## Exercise description:
Search the records for the string "MANAGEMENT". Copy each line where it occurs.

━━━ Dataset records ━━━

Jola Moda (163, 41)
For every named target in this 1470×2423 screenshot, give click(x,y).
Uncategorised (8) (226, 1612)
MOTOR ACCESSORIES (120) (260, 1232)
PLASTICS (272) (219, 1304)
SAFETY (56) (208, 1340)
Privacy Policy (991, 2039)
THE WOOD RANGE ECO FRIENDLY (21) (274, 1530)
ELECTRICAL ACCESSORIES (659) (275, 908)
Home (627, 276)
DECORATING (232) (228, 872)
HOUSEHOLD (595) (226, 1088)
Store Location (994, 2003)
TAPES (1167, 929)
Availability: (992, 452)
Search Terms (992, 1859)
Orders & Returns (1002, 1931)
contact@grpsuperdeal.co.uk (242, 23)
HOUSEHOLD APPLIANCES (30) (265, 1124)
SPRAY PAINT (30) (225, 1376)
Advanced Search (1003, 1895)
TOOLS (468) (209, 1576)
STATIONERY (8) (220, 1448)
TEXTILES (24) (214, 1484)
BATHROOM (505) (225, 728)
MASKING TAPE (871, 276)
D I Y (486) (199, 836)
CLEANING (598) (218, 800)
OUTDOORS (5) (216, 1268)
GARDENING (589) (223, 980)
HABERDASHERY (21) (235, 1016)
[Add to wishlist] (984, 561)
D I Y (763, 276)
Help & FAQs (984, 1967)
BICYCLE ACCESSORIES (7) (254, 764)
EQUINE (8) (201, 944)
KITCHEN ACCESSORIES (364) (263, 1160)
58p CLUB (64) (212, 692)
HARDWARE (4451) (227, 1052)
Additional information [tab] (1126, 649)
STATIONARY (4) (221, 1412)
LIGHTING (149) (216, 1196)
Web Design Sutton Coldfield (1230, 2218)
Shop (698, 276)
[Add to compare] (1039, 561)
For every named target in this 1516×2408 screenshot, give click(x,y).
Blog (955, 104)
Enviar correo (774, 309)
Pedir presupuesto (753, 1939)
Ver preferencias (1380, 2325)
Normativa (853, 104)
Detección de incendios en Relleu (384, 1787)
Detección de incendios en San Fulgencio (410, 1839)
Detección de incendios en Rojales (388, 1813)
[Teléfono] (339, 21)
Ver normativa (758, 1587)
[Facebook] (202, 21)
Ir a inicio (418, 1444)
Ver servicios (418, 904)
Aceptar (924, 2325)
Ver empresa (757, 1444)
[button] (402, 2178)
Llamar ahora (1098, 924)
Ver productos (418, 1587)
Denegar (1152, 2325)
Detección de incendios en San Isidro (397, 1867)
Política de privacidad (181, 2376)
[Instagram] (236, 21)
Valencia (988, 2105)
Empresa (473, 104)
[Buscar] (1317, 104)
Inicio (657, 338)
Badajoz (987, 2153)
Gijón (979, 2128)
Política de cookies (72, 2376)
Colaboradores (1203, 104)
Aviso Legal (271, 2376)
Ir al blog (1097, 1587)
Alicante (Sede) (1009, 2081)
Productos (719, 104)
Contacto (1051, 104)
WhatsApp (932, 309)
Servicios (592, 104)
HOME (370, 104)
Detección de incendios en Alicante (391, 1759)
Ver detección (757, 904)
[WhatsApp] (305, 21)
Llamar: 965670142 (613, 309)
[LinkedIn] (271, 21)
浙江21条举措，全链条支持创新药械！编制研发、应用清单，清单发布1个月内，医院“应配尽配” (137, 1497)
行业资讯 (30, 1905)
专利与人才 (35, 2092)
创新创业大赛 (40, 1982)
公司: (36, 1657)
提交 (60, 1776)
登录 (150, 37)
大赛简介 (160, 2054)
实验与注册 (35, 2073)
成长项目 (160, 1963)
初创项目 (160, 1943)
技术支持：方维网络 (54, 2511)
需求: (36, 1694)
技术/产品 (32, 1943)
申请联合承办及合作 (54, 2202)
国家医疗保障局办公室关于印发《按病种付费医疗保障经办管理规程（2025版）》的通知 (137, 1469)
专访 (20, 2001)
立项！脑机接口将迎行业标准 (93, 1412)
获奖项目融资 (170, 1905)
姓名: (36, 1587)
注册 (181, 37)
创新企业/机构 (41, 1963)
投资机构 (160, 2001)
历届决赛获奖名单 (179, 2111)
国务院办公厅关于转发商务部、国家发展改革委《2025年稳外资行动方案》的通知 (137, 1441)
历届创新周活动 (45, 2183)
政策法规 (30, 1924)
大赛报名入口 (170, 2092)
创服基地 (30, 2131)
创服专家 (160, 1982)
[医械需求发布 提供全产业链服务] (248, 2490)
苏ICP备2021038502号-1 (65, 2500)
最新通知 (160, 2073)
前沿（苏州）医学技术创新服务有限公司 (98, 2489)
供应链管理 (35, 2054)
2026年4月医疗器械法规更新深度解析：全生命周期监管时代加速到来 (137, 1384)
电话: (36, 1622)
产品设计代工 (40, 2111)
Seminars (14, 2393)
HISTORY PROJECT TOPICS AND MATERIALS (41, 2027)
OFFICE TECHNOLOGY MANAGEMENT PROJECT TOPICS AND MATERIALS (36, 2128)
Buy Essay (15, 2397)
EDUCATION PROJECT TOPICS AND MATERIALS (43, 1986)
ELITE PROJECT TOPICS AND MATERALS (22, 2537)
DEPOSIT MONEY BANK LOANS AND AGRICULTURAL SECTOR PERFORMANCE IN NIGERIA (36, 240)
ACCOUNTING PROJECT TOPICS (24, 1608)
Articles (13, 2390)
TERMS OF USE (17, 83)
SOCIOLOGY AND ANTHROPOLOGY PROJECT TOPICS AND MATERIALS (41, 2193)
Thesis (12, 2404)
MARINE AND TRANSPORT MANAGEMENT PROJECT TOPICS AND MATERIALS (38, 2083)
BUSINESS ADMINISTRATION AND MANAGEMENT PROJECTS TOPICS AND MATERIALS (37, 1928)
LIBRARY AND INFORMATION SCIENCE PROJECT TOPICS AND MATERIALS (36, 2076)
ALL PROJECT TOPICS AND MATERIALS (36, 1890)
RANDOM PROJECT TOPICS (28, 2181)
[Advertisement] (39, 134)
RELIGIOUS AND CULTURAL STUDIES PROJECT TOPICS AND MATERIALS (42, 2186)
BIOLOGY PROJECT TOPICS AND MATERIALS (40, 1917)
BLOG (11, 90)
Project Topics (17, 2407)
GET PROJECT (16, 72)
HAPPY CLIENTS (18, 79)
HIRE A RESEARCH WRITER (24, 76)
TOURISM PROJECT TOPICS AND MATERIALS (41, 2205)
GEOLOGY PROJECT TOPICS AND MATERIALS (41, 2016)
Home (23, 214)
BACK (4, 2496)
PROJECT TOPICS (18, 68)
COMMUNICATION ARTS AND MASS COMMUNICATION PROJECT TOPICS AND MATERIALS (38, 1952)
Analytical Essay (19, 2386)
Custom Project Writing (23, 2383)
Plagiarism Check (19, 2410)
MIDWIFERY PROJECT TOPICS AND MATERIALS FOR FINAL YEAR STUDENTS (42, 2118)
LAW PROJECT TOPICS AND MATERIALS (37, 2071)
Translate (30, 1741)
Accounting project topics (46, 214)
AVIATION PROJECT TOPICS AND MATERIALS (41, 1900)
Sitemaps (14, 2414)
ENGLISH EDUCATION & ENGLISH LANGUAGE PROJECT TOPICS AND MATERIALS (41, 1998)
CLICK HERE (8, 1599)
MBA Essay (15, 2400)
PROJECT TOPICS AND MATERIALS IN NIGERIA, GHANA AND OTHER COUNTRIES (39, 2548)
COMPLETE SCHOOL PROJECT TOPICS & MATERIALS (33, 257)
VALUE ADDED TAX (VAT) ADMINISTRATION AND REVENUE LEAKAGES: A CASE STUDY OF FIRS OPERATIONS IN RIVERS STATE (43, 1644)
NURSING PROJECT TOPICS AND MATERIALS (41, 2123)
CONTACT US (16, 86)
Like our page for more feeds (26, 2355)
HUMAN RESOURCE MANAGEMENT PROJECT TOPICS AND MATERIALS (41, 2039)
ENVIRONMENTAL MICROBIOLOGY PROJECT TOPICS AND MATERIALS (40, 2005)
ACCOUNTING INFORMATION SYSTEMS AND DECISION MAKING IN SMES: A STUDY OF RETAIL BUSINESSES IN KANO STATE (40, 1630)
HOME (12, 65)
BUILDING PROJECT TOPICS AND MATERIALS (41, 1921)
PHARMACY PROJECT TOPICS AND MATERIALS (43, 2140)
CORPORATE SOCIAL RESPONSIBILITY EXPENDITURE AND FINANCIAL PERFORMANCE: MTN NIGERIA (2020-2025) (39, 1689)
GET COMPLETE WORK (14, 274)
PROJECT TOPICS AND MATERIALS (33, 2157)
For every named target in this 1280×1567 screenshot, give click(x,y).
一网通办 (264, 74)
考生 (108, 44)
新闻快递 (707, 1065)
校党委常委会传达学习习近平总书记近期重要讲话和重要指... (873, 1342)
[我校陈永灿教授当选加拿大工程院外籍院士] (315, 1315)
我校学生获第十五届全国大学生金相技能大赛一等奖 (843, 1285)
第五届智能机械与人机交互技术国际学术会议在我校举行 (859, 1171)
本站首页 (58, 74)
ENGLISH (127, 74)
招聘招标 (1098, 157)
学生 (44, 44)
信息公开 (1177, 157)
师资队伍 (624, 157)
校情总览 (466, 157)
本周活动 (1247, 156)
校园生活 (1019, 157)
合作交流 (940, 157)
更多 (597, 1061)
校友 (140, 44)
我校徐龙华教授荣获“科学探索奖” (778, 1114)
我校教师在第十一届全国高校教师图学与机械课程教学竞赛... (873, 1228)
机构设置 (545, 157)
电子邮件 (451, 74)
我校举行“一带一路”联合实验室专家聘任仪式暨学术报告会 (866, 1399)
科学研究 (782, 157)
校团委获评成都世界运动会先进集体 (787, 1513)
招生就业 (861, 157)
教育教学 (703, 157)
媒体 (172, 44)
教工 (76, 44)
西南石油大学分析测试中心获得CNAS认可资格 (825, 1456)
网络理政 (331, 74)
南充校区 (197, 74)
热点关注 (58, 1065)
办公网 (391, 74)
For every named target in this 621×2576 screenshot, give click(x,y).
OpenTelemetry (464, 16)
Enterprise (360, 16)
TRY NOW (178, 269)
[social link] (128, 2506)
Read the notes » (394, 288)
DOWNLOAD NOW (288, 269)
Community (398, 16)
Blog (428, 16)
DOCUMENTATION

━━━

## Your solution:
OFFICE TECHNOLOGY MANAGEMENT PROJECT TOPICS AND MATERIALS (36, 2128)
MARINE AND TRANSPORT MANAGEMENT PROJECT TOPICS AND MATERIALS (38, 2083)
BUSINESS ADMINISTRATION AND MANAGEMENT PROJECTS TOPICS AND MATERIALS (37, 1928)
HUMAN RESOURCE MANAGEMENT PROJECT TOPICS AND MATERIALS (41, 2039)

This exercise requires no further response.